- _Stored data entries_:
....
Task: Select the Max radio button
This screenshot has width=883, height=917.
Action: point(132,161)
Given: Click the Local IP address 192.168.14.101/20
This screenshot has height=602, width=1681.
....
- _Instructions for the task_: Output each record exactly, leaving nothing out.

- _Response to the task_:
Task: Select the Max radio button
This screenshot has width=883, height=917.
Action: point(132,161)
Given: Click the Local IP address 192.168.14.101/20
This screenshot has height=602, width=1681.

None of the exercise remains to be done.